One discussion that’s fairly common from fans of JRPG’s is whether turn based systems or active based systems are better when it comes to the game’s combat. Ni No Kuni attempts to set those arguments aside by having it’s combat system utilise both. The combat is primarily action based, but the game will pause when selecting actions, giving you some time to still approach things strategically. You’ll also have the ability to control which characters from your party will enter combat with you, and you can also set their battle tactic, ranging from ‘Do what you like’, to ‘provide backup’ or even ‘Don’t do anything’ among other options.
But you’re not in battle with your party members alone. You’ll also have the assistance of familiars, Pokemon-esque spirit creatures that are able to be collected that level up, earn new skills and evolve as you gain experience with them. The designs and abilities of these creatures are each unique and with you constantly gaining access to more, you’ll be switching up your go-to familiars quite often as you progress into more difficult areas of the game.
One thing I’m often afraid of when jumping back into a remaster of a game I’ve previously enjoyed is whether or not it holds up. And for Ni No Kuni, the answer is a resounding yes! There are many games from the PS3 era that already feel really dated by today’s standards, but this isn’t one of them. One of the strengths of many JRPG’s is that they’re designed and written in ways that make them enjoyable across numerous generations and I think that’s going to be the case for Ni No Kuni as well.
And in a game you’re going to be spending at least 40 hours in just to see the conclusion of the main story, I was so glad that the music was fantastic to. The musical score is composed by the talented Joe Hisaishi, known for his work on many of Studio Ghibli’s films. The tracks from the soundtrack suit the scenes they’re used in incredibly well and really help in conveying certain emotions to the player. Ranging from calming score pieces heard when travelling the game’s overworld down to fast paced, high intensity numbers when in one of the game’s tough boss battles.
And the game is quite tough, there were quite a few times where the bosses put up genuine challenges that I had to work at to overcome. The game does have an easy mode that you can play on where the enemies do less damage, encounters occur slightly less and where you’ll need to grind less to level up your characters and progress.

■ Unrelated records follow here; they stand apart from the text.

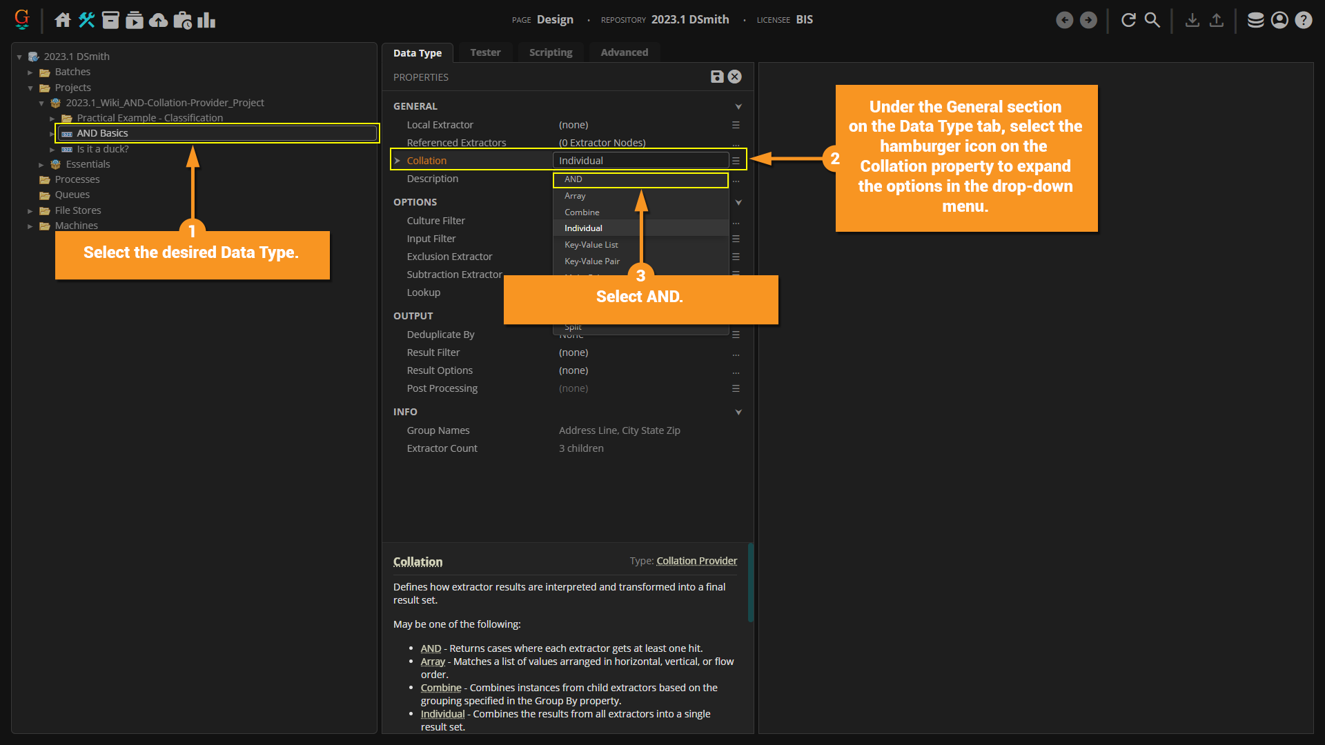Save properties with the floppy disk icon
The image size is (1325, 745).
click(x=717, y=77)
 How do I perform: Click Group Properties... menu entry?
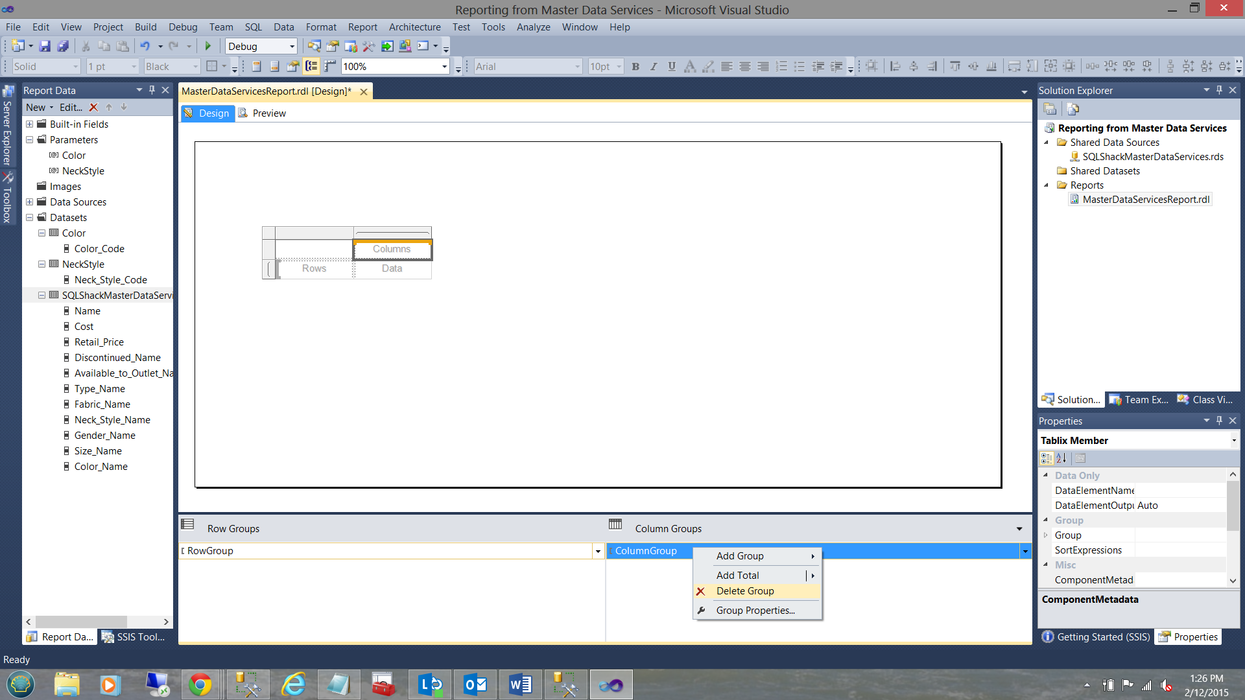755,611
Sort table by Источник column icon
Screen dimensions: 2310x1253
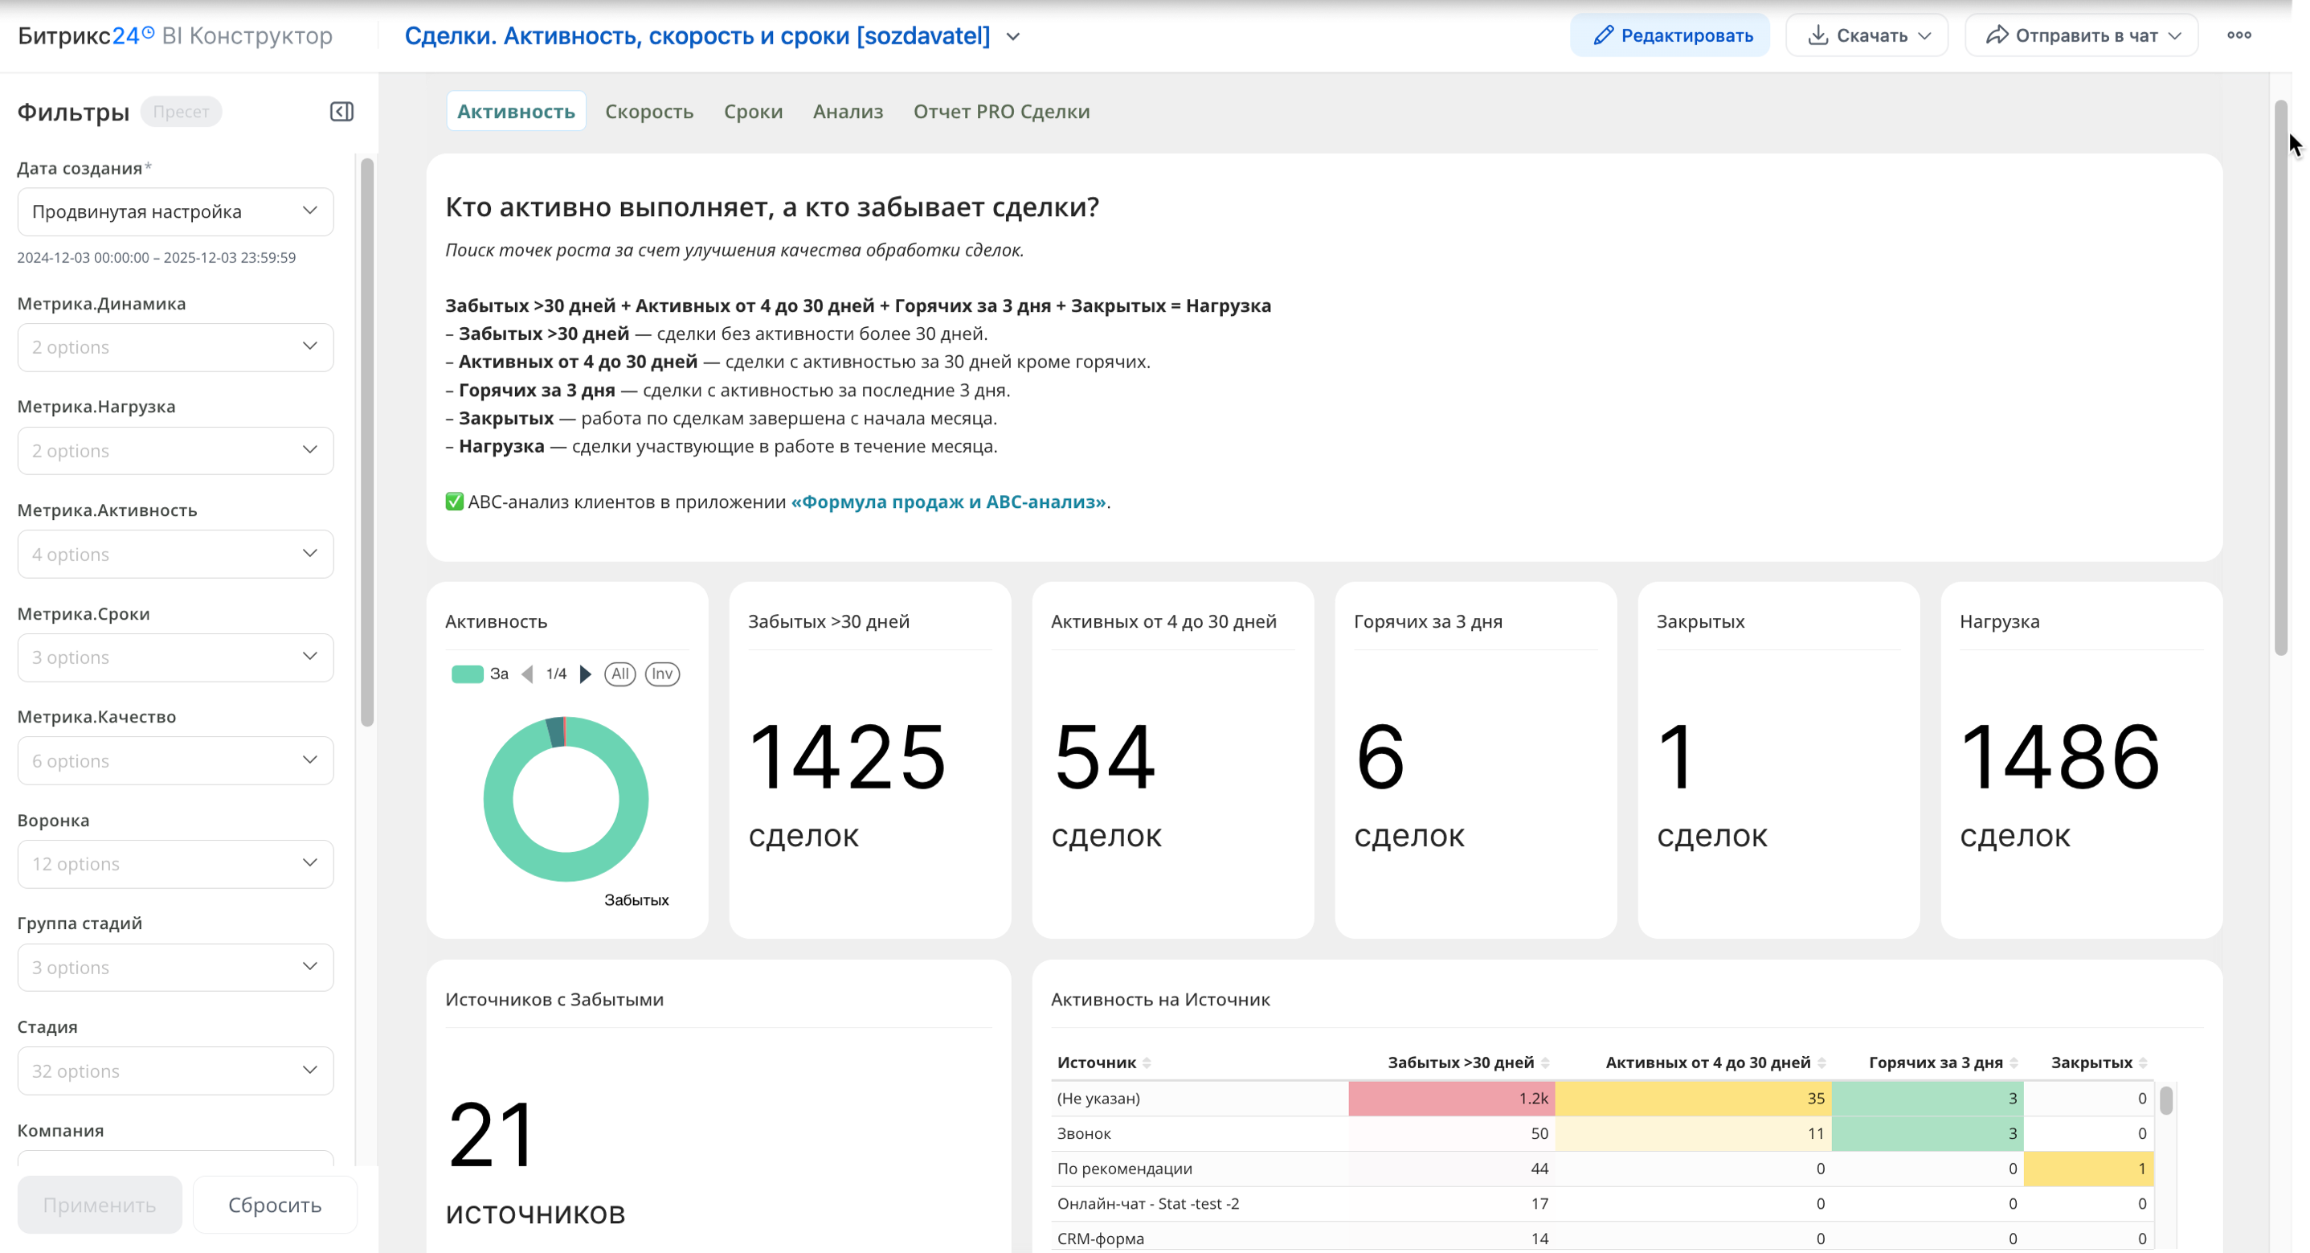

I would have loved if they’d managed to include some of the quality of life enhancements many of the Final Fantasy games are implementing in their recent remasters where random encounters can be turned off or limited, allowing the game to be sped up to aid during periods of grinding or enabling the characters to heal at any point, allowing players that just want to play to enjoy the story do just that. But I can also understand why they may have chosen not to change any aspects of the game and just release a title that is faithful to the original experience.
And faithful it is. Other than the remastered coat of paint all the assets have been given, the gameplay experience is identical to the original game. Meaning if you unfortunately didn’t like the original game, then this remaster probably won’t change your mind about the game. It certainly looks prettier and runs better but the content of the game itself is exactly the same as what we got back in 2013.
The original Ni No Kuni was one of my favourite JRPG titles of all time. So I was so glad to see it available again on modern systems looking better than ever. If you enjoy engaging, character driven JRPG’s or the worlds created by Studio Ghibli you’re going to love this.
A PS4 review code was provided by Bandai Namco for the purpose of this review.